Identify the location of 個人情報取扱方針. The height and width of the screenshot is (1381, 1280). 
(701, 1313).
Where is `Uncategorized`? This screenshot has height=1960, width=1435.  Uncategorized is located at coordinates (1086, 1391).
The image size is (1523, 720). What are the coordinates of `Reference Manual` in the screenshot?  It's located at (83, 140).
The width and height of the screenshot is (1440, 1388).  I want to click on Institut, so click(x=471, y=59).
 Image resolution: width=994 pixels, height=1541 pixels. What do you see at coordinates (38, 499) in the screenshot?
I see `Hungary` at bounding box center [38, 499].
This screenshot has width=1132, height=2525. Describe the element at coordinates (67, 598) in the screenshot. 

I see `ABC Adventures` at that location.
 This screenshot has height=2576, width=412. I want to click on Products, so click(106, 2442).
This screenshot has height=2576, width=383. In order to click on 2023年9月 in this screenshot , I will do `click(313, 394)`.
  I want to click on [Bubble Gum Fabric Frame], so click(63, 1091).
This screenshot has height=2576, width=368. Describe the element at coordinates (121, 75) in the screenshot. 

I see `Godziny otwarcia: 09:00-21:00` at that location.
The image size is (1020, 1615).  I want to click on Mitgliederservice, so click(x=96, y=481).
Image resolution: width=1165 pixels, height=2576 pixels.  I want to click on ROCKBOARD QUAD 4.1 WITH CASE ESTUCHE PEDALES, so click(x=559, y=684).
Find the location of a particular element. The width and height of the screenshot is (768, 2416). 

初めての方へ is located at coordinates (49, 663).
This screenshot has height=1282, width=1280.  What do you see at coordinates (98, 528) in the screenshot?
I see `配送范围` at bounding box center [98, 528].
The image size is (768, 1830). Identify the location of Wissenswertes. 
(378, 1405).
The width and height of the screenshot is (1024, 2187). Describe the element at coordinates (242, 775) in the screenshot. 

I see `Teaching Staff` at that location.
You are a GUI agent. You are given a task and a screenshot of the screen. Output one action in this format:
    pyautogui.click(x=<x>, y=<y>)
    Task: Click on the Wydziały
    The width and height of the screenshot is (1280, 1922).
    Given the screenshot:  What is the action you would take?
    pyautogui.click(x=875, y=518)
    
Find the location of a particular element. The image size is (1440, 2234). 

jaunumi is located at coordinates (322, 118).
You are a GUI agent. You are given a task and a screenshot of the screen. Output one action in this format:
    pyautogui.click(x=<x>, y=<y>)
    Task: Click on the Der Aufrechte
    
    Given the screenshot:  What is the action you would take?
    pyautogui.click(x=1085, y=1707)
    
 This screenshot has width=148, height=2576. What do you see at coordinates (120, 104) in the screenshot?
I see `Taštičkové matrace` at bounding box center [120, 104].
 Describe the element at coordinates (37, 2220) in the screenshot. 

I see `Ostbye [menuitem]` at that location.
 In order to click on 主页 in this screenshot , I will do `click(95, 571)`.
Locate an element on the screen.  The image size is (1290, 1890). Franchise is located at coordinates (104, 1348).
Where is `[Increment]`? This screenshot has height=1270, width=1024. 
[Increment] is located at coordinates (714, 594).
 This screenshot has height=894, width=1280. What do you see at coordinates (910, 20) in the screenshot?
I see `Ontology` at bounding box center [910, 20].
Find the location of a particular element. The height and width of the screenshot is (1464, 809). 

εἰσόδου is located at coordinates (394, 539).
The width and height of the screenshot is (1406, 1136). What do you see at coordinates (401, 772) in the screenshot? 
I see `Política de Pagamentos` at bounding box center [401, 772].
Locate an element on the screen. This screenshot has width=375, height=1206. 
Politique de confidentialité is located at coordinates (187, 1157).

◆ **Problem to work on**
Rewrite the listing above with every "Identify the location of" changed to "Find the position of", keeping everything else unchanged.

◆ **Correct output**
Find the position of 個人情報取扱方針. The height and width of the screenshot is (1381, 1280). 
(701, 1313).
Where is `Uncategorized`? This screenshot has height=1960, width=1435.  Uncategorized is located at coordinates (1086, 1391).
The image size is (1523, 720). What are the coordinates of `Reference Manual` in the screenshot?  It's located at (83, 140).
The width and height of the screenshot is (1440, 1388).  I want to click on Institut, so click(x=471, y=59).
 Image resolution: width=994 pixels, height=1541 pixels. What do you see at coordinates (38, 499) in the screenshot?
I see `Hungary` at bounding box center [38, 499].
This screenshot has width=1132, height=2525. Describe the element at coordinates (67, 598) in the screenshot. 

I see `ABC Adventures` at that location.
 This screenshot has height=2576, width=412. I want to click on Products, so click(106, 2442).
This screenshot has height=2576, width=383. In order to click on 2023年9月 in this screenshot , I will do `click(313, 394)`.
  I want to click on [Bubble Gum Fabric Frame], so click(63, 1091).
This screenshot has height=2576, width=368. Describe the element at coordinates (121, 75) in the screenshot. 

I see `Godziny otwarcia: 09:00-21:00` at that location.
The image size is (1020, 1615).  I want to click on Mitgliederservice, so click(x=96, y=481).
Image resolution: width=1165 pixels, height=2576 pixels.  I want to click on ROCKBOARD QUAD 4.1 WITH CASE ESTUCHE PEDALES, so click(x=559, y=684).
Find the location of a particular element. The width and height of the screenshot is (768, 2416). 

初めての方へ is located at coordinates (49, 663).
This screenshot has height=1282, width=1280.  What do you see at coordinates (98, 528) in the screenshot?
I see `配送范围` at bounding box center [98, 528].
The image size is (768, 1830). Find the position of Wissenswertes. 
(378, 1405).
The width and height of the screenshot is (1024, 2187). Describe the element at coordinates (242, 775) in the screenshot. 

I see `Teaching Staff` at that location.
You are a GUI agent. You are given a task and a screenshot of the screen. Output one action in this format:
    pyautogui.click(x=<x>, y=<y>)
    Task: Click on the Wydziały
    The width and height of the screenshot is (1280, 1922).
    Given the screenshot:  What is the action you would take?
    pyautogui.click(x=875, y=518)
    
Find the location of a particular element. The image size is (1440, 2234). 

jaunumi is located at coordinates (322, 118).
You are a GUI agent. You are given a task and a screenshot of the screen. Output one action in this format:
    pyautogui.click(x=<x>, y=<y>)
    Task: Click on the Der Aufrechte
    
    Given the screenshot:  What is the action you would take?
    pyautogui.click(x=1085, y=1707)
    
 This screenshot has width=148, height=2576. What do you see at coordinates (120, 104) in the screenshot?
I see `Taštičkové matrace` at bounding box center [120, 104].
 Describe the element at coordinates (37, 2220) in the screenshot. 

I see `Ostbye [menuitem]` at that location.
 In order to click on 主页 in this screenshot , I will do `click(95, 571)`.
Locate an element on the screen.  The image size is (1290, 1890). Franchise is located at coordinates (104, 1348).
Where is `[Increment]`? This screenshot has height=1270, width=1024. 
[Increment] is located at coordinates (714, 594).
 This screenshot has height=894, width=1280. What do you see at coordinates (910, 20) in the screenshot?
I see `Ontology` at bounding box center [910, 20].
Find the location of a particular element. The height and width of the screenshot is (1464, 809). 

εἰσόδου is located at coordinates (394, 539).
The width and height of the screenshot is (1406, 1136). What do you see at coordinates (401, 772) in the screenshot? 
I see `Política de Pagamentos` at bounding box center [401, 772].
Locate an element on the screen. This screenshot has width=375, height=1206. 
Politique de confidentialité is located at coordinates (187, 1157).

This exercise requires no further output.